Оригинальность оперативно-тактических замыслов, их дальновидность, как правило, очевидны уже при знакомстве с практической деятельностью любого выдающегося полководца. И это понятно, ибо все блестящие идеи – плод огромной, неутомимой, кропотливой и целеустремленной работы, в которой нет мелочей, когда дело касается разработки боевой операции. Если в замыслах виден гений полководца, то в подготовке их успешной реализации проявляются его характер, воля, организаторский талант, без чего нет выдающегося военачальника. Именно этими качествами обладал новый командующий.

Прибыв в Самару, Фрунзе первым делом установил связь с руководителем самарских большевиков Валерианом Куйбышевым, привлек его к военной работе. Вскоре Куйбышев стал членом Реввоенсовета и приступил к широкой мобилизации местных средств на нужды армии. В своих воспоминаниях о Фрунзе тогдашний командующий Восточным фронтом, один из крупнейших военных специалистов эпохи гражданской войны, С. С. Каменев, отмечал, что «если Восточный фронт создался как регулярный фронт, то это произошло за счет местных сил и средств. Так что использование местных средств, казалось, уже в то время было доведено до большой степени напряжения. Однако, когда появляется здесь Михаил Васильевич, закипает новая работа. Он откапывает новые силы и средства, и эти силы и средства оказываются такой величины, что позволяют образовать новые части и нанести тот удар, который приводит к победе».

Меры, предпринятые Фрунзе, позволили в короткие сроки укрепить 4-ю армию. Колчаковские полчища в это время рвались к Волге. Белым удалось потеснить 2-ю и 3-ю армии, начала отходить 5-я армия. Подступы к Самаре прикрывала также 4-я армия, реорганизованная Фрунзе и теперь готовая не только сдержать натиск врага, но и дать ему отпор. В очень сложной обстановке, несмотря на возражения вышестоящего командования, Фрунзе отдал приказ о наступлении, поставив об этом в известность В. И. Ленина. В своем ответе Владимир Ильич поддержал Фрунзе и решительно потребовал не пускать Колчака за Волгу.

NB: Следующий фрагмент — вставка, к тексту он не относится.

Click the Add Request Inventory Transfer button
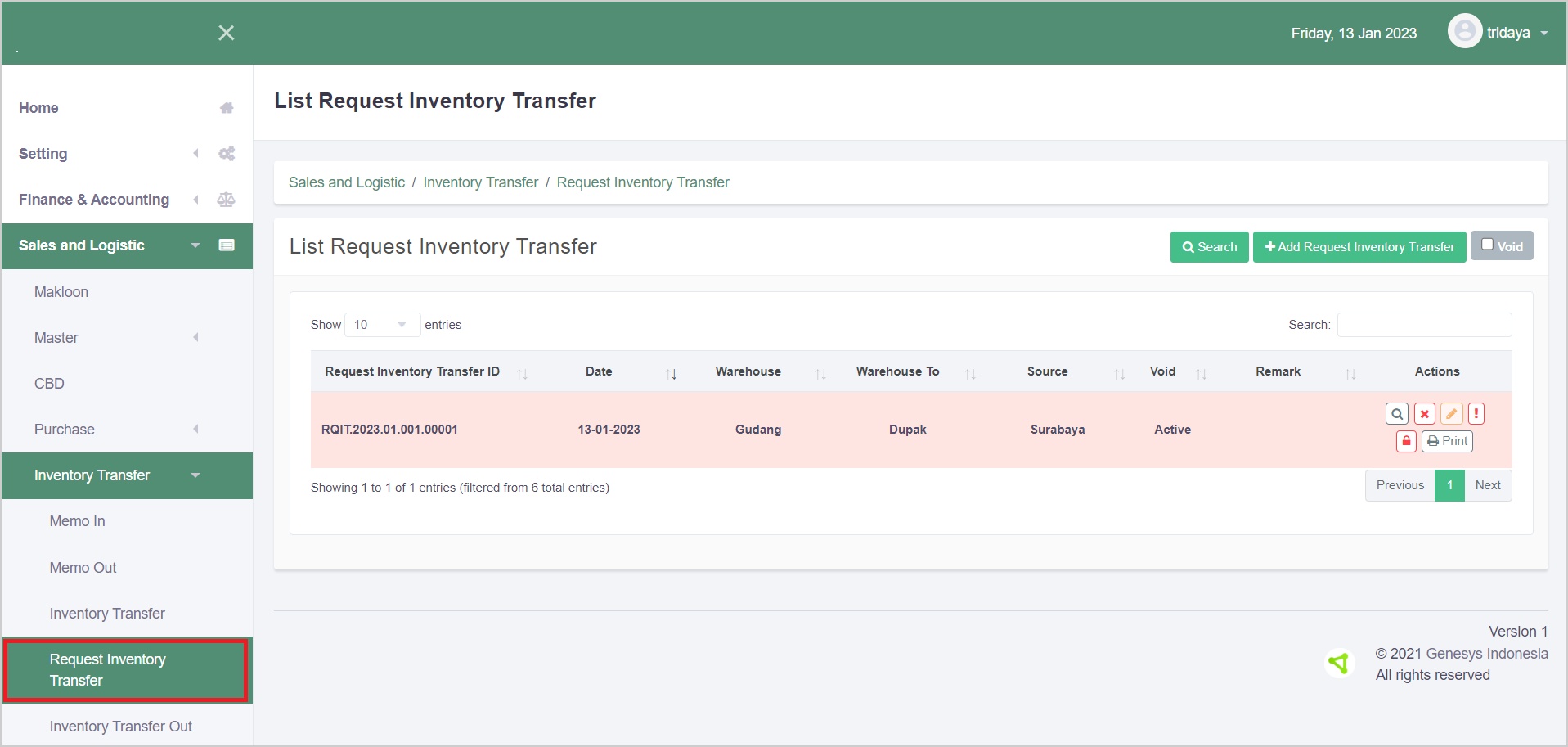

Наступление, начатое Фрунзе, развивалось весьма успешно. Части 4-й армии заняли в марте Сломихинскую, очистили от белых значительную территорию по течению реки Урал, выбили белых из Лбищенска. Теперь об эвакуации Самары и отходе за Волгу не могло быть и речи.

Успехи 4-й армии, несомненно, достигнуты благодаря героизму и отваге ее бойцов, благодаря умелым действиям командующего, которому приходилось руководить войсками и осуществлять свои замыслы далеко не в благоприятной обстановке. Ф. Ф. Новицкий по этому поводу, в частности, замечает: «В отношении плана борьбы против Колчака выявились различные точки зрения – у главкома, командующего Восточным фронтом и тов. Фрунзе».

Много сил пришлось потратить Михаилу Васильевичу на то, чтобы отстоять свой план. Прежде всего надо было убедить командование фронта в том, что оно в своих директивах и замыслах не учитывает всех факторов, сложившихся в ходе событий на передовой. Затем надлежало материально обеспечить предстоящую операцию, а это осуществить было невероятно трудно. Боеприпасы в его армию поступали крайне медленно и в незначительном количестве. Новые формирования не утверждались. Снаряжение и обмундирование не доставлялись вовсе. Из штаба Восточного фронта на требования Фрунзе следовали трафаретные ответы: «Центр не утвердил», «Центр не разрешил», «Что это вы там затеяли?»… Третировал Михаила Васильевича, и не только его одного, высокомерный и властный Троцкий, осыпая командарма надменными окриками, ошарашивая запретами.